Robin Webb, executive director of A Brave New Day in Jackson, Mississippi, was one of the survey respondents. Webb, who has been living with HIV since at least 1988, moved back home to Mississippi, where he was born, after living in New York City for nearly 20 years. When he arrived, he found himself slipping into depression due to the lack of HIV support services -- so he founded his own.
"I always say that dealing with isolation and depression as a [person living with HIV] is more dangerous than actually being infected with HIV, and I never felt more fatally challenged than when I was living in isolation in Mississippi," says Webb. Like other groups, A Brave New Day's biggest challenge after funding is its inability to locate people with HIV in its community. But he has an idea to help change that, and intends to advocate until Mississippi lawmakers make it a reality. "The Mississippi Health Department has an HIV hotline," he says. "We want to get on their radar so when people call, they connect them to us or other [people with HIV], and not just to medical services."
Other innovative networks contacted through the survey include Positive Pedalers, a group dedicated to raising HIV awareness and fighting stigma through participation in bicycle-related activities; Positively Trans (T+), a new project working to combat the structural inequalities that fuel HIV among transgender women; and an organization seeking to meet the needs of Latino immigrants living with HIV that is so new that it does not yet have a formal name.
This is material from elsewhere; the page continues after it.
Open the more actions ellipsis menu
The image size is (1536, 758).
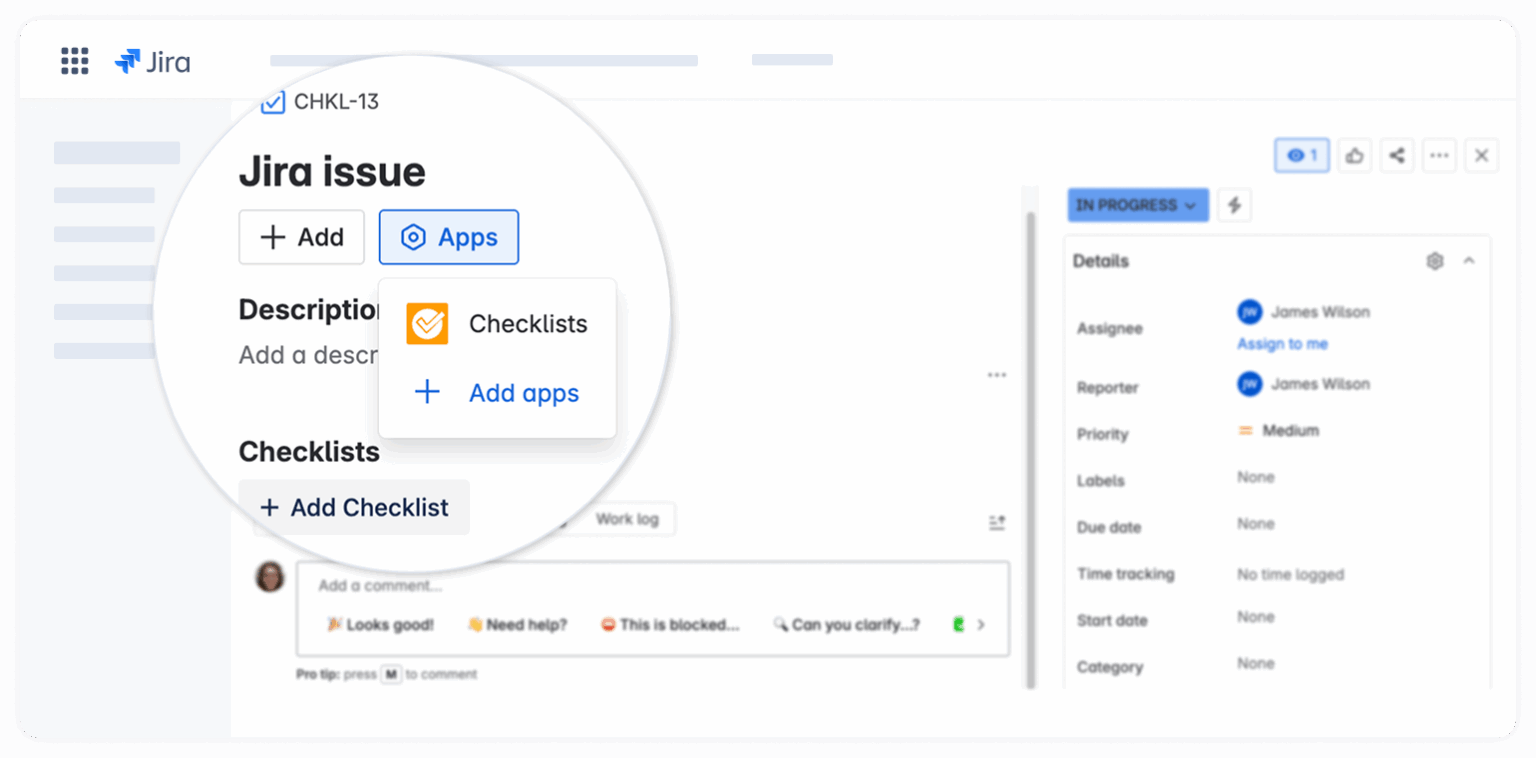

Because networks of people living with HIV understand their own specific communities, they can tailor their responses to meet their exact needs. "They aren't just responding with some template of how to work with [people with HIV]," says Forbes. "In the early days of HIV activism, most of the activists were well-educated, affluent white men, but now the people most affected by HIV are lower-income and more marginalized communities, and have different needs. For example, one woman we interviewed in Tucson said that if her organization had twice the money it does now, she would do outreach in beauty parlors, because that's where she thinks she could find women who are interested in joining the network."
According to Strub, SERO's next step is to use the survey results to identify what they can do to help strengthen, support and connect these organizations to form a national movement of people living with HIV. He envisions a movement that can both speak with a collective voice and support one another in providing community specific local support.
Like many of the organizations discovered through the survey, most of the national networks that helped disseminate the questionnaire were also founded or grew stronger over the past five years, reflecting the fact that the HIV advocacy movement may already be revitalizing at all levels. SERO itself officially began in 2012, and the HIV Caucus launched in 2013.
"I'm really extremely encouraged by the reemergence of [HIV-positive] networks, including the HIV Caucus," says Webb. "I think for us to survive in Mississippi, it takes a reminder that we are nationally connected to a larger set of people -- and that we are not alone."
Lucile Scott is a writer living in Brooklyn, New York, who has written extensively about the global and domestic AIDS epidemics for POZ magazine and organizations including amfAR and Housing Works.